It’s astonishing to see in practice how a simple pull strategy can improve the predictability of your delivery system so significantly, even after just a couple of months.

The Wizards are a development team, working for a start-up digital signage company, which delivers the first streaming service for public displays. Developing a cutting-edge digital signage solution that aims to disrupt the status quo is a big deal, especially if you’re just starting out with your entrepreneurial initiative.

The problem with the current value propositions on the market is that they don’t provide the possibility to present real-time content. The Wizards’ company recognized this opportunity and they were very well positioned to make a huge impact in the digital signage industry.
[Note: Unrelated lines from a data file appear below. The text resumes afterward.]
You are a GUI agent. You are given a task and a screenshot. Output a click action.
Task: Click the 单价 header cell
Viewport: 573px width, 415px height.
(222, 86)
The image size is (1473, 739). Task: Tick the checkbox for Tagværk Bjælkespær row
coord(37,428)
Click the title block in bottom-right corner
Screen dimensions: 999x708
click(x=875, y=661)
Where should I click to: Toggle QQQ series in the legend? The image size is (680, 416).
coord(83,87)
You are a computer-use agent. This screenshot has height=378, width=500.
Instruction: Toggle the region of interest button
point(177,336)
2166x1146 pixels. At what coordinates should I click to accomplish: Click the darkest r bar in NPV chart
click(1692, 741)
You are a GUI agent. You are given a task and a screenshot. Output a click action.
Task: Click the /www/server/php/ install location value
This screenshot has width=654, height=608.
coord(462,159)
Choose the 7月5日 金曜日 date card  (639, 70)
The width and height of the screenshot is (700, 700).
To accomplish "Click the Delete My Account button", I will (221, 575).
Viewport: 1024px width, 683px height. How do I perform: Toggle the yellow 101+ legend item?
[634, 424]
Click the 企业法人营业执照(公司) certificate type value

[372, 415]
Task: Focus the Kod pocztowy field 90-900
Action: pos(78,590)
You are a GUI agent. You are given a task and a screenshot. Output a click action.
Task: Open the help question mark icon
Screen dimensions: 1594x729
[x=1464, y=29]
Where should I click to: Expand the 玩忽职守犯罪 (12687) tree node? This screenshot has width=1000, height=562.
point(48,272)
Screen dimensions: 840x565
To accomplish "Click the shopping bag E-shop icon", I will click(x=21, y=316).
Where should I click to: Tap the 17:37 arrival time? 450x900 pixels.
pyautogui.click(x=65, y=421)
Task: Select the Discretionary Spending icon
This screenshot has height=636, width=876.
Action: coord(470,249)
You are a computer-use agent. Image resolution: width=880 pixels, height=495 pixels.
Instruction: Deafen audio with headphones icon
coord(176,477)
The Wizards are a cross-functional Scrum team consisting of 10 people, delivering batches of work every 14 days to their stakeholders. The stakeholders review the deliverables and provide feedback to adjust the course of action accordingly. The Wizards were proficient in implementing the Scrum framework and they were widely considered successful because they delivered a consistent velocity on a sprint-to-sprint basis.

However, from a flow perspective, there were inefficiencies in the Wizards’ development process. The fact that their delivery workflow didn’t operate effectively hindered both their delivery times and their predictability and the Scrum velocity metric would not have exposed this.

The stakeholders wanted to have high confidence that the team would be able to achieve their goals. And it was a matter of applying a simple pull strategy that led to a tremendous improvement in their predictability, all in just 2 months.

Analyzing the Predictability of the Wizards’ Delivery System

One of the most suitable approaches to demonstrating the predictability of a delivery system is using the Cycle Time Scatterplot.

Pull strategy - unpredictable cycle time scatterplot

The dotted horizontal lines stretching across the graph are called percentile lines. They represent the time taken for past work to be completed. In the Wizard’s diagram, the 50th percentile points to 10 days. This means that half of the work has been completed in less than 10 days. The other half though has taken up to 130 days to be finished. In 95% of the cases, the team needed up to 76 days to deliver the work they had started.

If you’re running 14-day sprints, these numbers are quite bad. If in 50% of the cases the work was finished within 10 days, this means that stories that started at the beginning of a sprint only had about a 50% chance of being completed within that same sprint. This is not a predictable system.

If you look closer at the values that come with each percentile, you’ll notice that there is a significant gap between them:

Unpredictable system - forecast

The closer the cycle times on your percentiles are, the more predictable your system is. So, the main goal of the Wizards was to reduce these gaps.

Looking into their Scatterplot, the team started to dig deeper into the root cause behind their long delivery times. It turned out that they were pulling the smaller, quicker work items first, while the bigger, more complex items artificially aged within the process. There was no pull strategy in place that would have enabled them to prevent that behavior.

Applying a Simple Pull Strategy Tremendously Improved the Wizards Delivery Times (in Less Than 2 Months)

The team decided to introduce a pull policy that dictates the order in which work items in progress should move through the workflow so that their stories don’t age indefinitely. The focus switched to analyzing the age of each item in progress and progressing with those with the highest age first.

The Aging Chart came in handy for that purpose.

Managing WIP - pull strategy

The dots on the top move forward first. By following up with the items with the highest WIP age first, the Wizards can ensure that there is no abandoned or delayed work left in the process. Sometimes, this would mean that the items that were started later had to wait until the older items were completed first, but this is perfectly fine from a predictability perspective. 

The team used this pull strategy to give priority to the items that spent the most time in their workflow in order to improve their predictability.

The results? After two months, their Cycle Time Scatterplot looked like this:

Pull strategy - predictable cycle time scatterplot

The team was able to get 95% of their stories completed in 13 days or less. Their delivery times at the 95th percentile were reduced by over 80%. This is what their cycle times looked like:

Predictable system - forecast

Can you see that the gap between the 85th percentile and the 95th percentile is only 2 days? This means that now the Wizards can deliver any item in 13 days or less and there is a 95% chance that they will meet that commitment. The predictability of their system, first and foremost, was dependent on how effectively they were managing the flow of work. 

If you’re interested in learning about how to build a stable predictable delivery system and meet your commitments by delivering on time, I’d be thrilled to welcome you to our Sustainable Predictability program.

DOWNLOAD THE WIZARDS USE CASE IN PDF FORMAT

Use this PDF as a reference when assessing your explicit policies and evaluating the predictability of your delivery system.

Keep in mind that the Wizards didn’t change how much time they spent working, how many people were working in the team, or the nature of the work itself. Nothing else changed. Applying this simple pull strategy of handling the item with the highest age first resulted in a tremendous improvement in the predictability of their system.

The Wizards have exceeded their stakeholders’ expectations ever since, delivering off-the-charts solutions to their customers in a stable, predictable manner.